SOURCE INFORMATION
^^^^

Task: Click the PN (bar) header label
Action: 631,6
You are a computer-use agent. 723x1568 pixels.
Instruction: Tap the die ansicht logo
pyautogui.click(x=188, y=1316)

^^^^

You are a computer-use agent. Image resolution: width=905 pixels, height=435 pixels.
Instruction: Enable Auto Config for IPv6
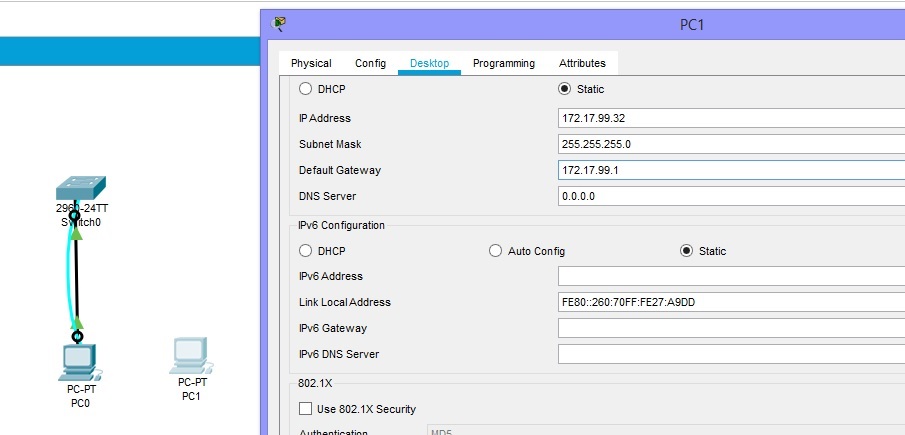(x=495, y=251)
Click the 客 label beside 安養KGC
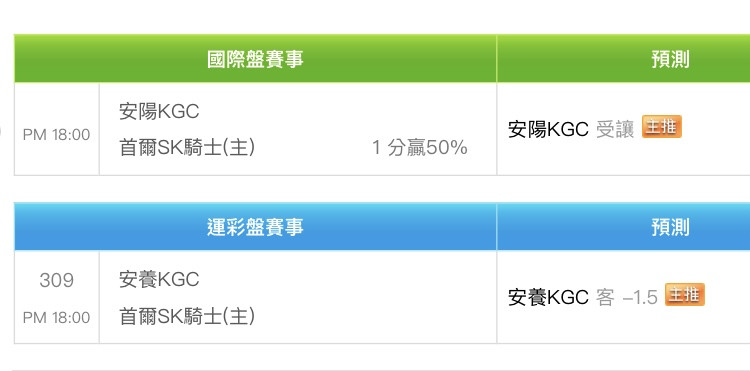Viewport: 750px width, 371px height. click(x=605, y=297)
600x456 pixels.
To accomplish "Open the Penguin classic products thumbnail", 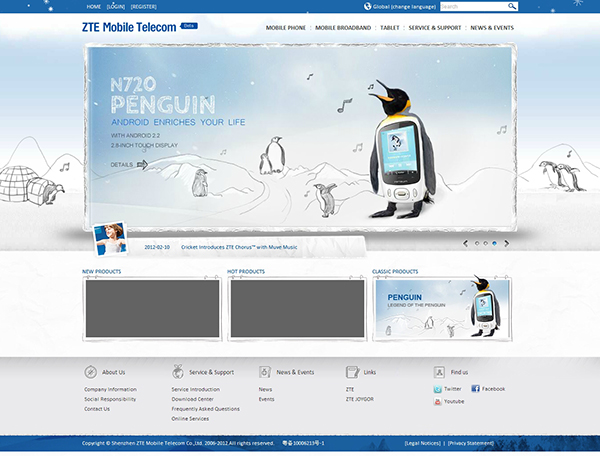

^^^^

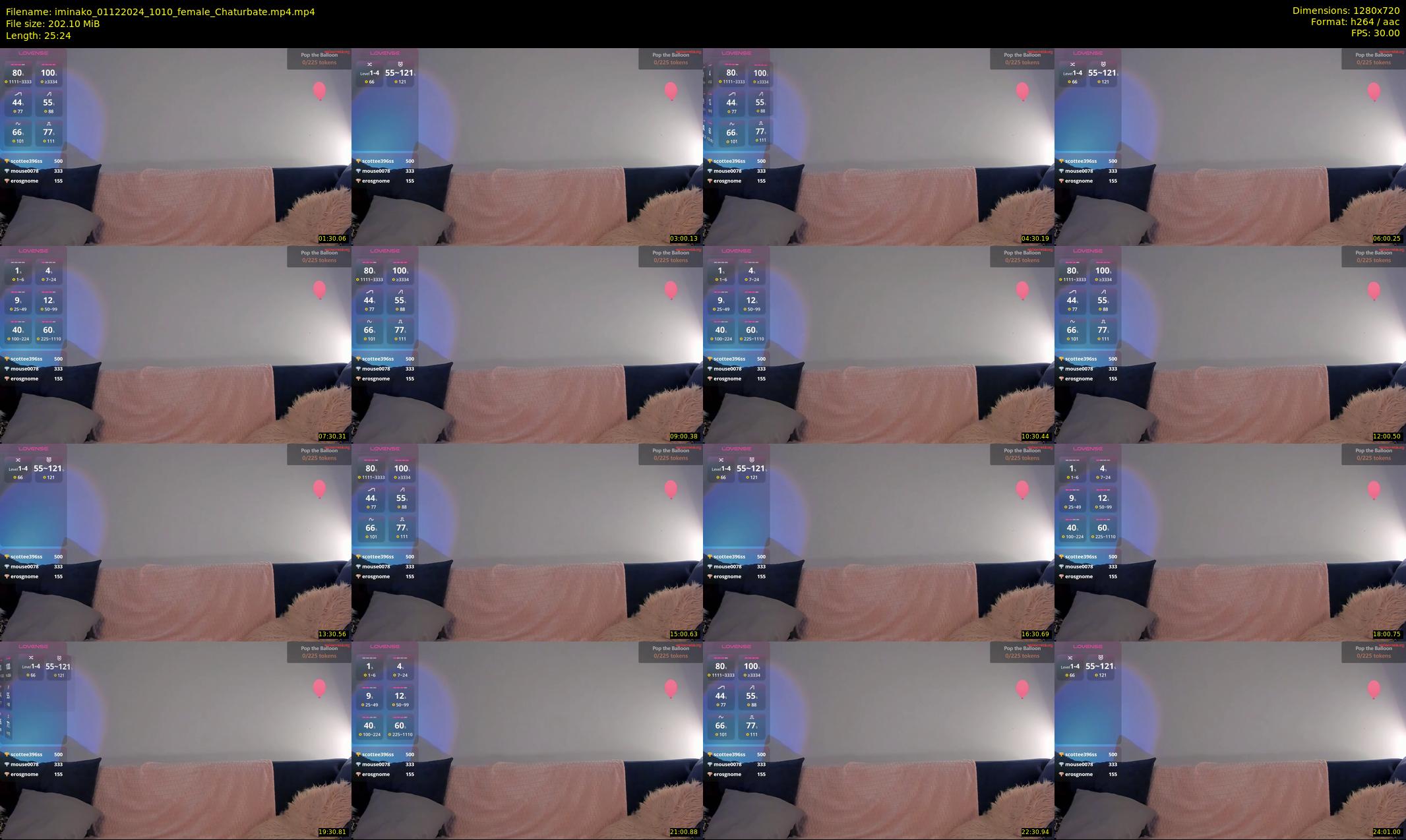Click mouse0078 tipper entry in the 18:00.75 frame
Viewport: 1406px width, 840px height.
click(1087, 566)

^^^^

EXERCISE PROMPT
Copy exactly the part of the material above that opens with the line containing "600x456 pixels." and closes with the line containing "the Penguin classic", ends included. Drop the images.

ANSWER SPACE
600x456 pixels.
To accomplish "Open the Penguin classic products thumbnail", 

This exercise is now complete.